Le penalty au pire moment
Dix minutes après la reprise, le travail de l’ombre de Morata paye enfin : l’Espagnol pousse Carvalho à la faute. Une faute indiscutable, quoique involontaire, mais à l’extérieur de la surface. L’œil humain ne peut éviter de siffler penalty, et Vidal efface ses longs mois de récupération avec une lucarne. 1-0 : consécration de la bonne phase de la Juve, ou épisode isolé ? Difficile de trancher. Pour Monaco, c’est d’autant plus difficile à accepter que Jardim entamait une seconde phase d’intensité à ce moment-là. Effectivement, à la 50e, le Portugais avait changé ses cartouches : Dirar quittait la pelouse après 6 interceptions en 50 minutes, et Bernardo Silva entrait en scène. Mais à 1-0, Monaco doit donc gérer le ballon avec un schéma de contre. Les premières manœuvres longues ont lieu à la 62e, et sont loin d’être maladroites. Fabinho n’est pas gêné devant la défense, Kondogbia et Moutinho créent devant lui, mais le trio offensif est bloqué par le boulot de Vidal et Marchisio. Monaco se montre tout de même dangereux à deux occasions : une nouvelle interception haute de Kondogbia, enchaînée par une belle frappe, et un raid enchanté de Bernardo Silva sur le côté. Toujours les mêmes armes, donc.

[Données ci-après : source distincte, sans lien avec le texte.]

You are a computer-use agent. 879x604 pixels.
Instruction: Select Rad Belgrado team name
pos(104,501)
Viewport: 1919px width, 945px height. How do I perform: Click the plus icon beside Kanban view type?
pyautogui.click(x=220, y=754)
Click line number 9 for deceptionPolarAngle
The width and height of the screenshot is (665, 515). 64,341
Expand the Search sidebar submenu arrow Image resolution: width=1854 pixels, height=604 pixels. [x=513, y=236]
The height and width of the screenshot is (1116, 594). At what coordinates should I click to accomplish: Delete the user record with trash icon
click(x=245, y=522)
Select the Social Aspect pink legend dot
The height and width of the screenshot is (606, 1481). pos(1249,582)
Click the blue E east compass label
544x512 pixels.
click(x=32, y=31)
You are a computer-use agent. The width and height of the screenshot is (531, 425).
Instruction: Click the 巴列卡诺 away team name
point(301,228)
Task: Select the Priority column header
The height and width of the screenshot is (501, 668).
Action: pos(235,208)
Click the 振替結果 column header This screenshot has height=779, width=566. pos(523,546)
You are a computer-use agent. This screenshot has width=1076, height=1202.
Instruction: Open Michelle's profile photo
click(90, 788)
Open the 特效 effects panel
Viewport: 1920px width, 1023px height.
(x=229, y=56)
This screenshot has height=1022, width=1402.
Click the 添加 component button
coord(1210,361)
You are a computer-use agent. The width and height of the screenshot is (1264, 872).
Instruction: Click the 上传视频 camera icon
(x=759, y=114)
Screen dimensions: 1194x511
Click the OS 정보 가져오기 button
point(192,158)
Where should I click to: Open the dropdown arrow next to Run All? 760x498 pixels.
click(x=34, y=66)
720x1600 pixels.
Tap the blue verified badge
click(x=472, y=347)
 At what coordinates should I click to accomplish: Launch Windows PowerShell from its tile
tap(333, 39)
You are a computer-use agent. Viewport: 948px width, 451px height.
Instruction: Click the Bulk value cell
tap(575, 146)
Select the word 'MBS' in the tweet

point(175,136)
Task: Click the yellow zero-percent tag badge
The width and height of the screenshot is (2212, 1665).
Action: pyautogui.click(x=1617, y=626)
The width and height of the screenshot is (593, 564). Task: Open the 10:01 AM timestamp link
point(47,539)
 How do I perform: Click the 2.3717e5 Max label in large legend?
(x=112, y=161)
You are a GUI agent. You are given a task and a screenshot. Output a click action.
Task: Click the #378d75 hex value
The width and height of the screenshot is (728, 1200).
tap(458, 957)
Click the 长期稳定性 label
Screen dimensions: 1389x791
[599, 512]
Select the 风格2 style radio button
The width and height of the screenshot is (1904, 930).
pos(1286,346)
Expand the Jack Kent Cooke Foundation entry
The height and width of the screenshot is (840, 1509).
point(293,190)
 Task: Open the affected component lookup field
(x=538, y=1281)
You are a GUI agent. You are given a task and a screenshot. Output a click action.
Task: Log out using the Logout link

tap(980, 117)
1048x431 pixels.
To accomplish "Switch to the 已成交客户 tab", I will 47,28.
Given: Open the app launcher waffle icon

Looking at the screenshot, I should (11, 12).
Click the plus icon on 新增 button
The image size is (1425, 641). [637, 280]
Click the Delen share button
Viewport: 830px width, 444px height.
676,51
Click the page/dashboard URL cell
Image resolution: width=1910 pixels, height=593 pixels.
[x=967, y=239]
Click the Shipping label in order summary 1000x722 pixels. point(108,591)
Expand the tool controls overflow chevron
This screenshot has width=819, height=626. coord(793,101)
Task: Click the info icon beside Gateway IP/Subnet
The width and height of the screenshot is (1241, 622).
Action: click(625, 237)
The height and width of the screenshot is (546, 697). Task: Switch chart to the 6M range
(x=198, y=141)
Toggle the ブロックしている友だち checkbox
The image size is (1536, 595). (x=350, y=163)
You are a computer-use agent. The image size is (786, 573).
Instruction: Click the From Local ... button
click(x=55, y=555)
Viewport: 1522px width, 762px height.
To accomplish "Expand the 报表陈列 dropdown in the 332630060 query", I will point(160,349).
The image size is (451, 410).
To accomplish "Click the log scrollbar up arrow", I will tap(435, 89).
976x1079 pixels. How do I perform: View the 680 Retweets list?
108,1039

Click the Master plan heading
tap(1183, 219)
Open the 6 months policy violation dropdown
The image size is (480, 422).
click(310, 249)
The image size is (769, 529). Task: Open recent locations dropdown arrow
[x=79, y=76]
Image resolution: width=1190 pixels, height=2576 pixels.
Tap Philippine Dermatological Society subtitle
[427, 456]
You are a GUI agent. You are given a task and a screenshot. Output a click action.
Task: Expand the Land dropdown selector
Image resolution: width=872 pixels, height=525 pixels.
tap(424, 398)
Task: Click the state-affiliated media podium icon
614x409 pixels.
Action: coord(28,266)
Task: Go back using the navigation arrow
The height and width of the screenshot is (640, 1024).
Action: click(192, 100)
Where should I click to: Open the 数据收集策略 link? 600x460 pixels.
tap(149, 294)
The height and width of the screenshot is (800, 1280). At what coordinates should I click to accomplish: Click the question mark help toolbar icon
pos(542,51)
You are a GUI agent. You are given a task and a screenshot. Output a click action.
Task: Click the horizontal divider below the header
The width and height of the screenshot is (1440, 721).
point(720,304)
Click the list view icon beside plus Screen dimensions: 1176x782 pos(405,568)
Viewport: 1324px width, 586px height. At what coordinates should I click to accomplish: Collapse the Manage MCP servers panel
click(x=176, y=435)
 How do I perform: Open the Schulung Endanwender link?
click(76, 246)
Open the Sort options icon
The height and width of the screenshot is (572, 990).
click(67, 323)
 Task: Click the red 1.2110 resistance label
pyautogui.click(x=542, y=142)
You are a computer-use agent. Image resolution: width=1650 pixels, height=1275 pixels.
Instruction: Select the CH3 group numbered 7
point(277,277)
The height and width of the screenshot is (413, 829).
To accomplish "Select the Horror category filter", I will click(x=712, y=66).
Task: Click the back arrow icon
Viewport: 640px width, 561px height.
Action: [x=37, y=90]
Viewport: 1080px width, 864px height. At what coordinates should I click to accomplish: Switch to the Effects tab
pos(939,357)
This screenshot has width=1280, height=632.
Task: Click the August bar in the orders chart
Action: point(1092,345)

Monaco se relève, mais Allegri tacle
Jardim modifie sa configuration à la 70e avec la sortie du capitaine Raggi et laisse deviner ses idées du match retour. Entrée du merveilleux Berbatov en pur numéro 9, Martial se décale sur le côté droit et Fabinho remplace Raggi en arrière droit. Devant la défense, la paire Kondogbia-Moutinho nettoie, tandis que Bernardo Silva est le créateur du 4-2-3-1. Mais alors que l’organisation promet, Allegri anticipe brillamment dans la foulée. Trois minutes plus tard, tout juste le temps de concéder une tête dangereuse de Berbatov, le Turinois fait sortir Pirlo et entrer Barzagli. La défense à trois se charge de Berbatov. Lichtsteiner et Évra montent d’un cran pour faire facilement reculer les ailiers monégasques, orphelins des combinaisons de leurs latéraux, qui viennent de passer 70 minutes à défendre dans leur propre camp (Kurzawa tentera deux montées timides en fin de rencontre). Enfin, dans l’axe, le trio Vidal-Marchisio-Pereyra annule tout, porté par l’intensité d’un Chilien hyperactif (7 tacles réussis, 2 interceptions, 4 fautes commises). Monaco gagnera donc le ballon, et la Juve finira par souffrir chez elle, mais Jardim ne parviendra jamais à imprimer un nouveau rythme à cette rencontre. Les entrées de Matheus, Sturaro et Matri ne changeront rien. Au stade Louis-II, la mission sera de réaliser un nouveau chef-d’œuvre tactique tout en dégoûtant la faim d’espaces des enjambées de Tévez et Morata.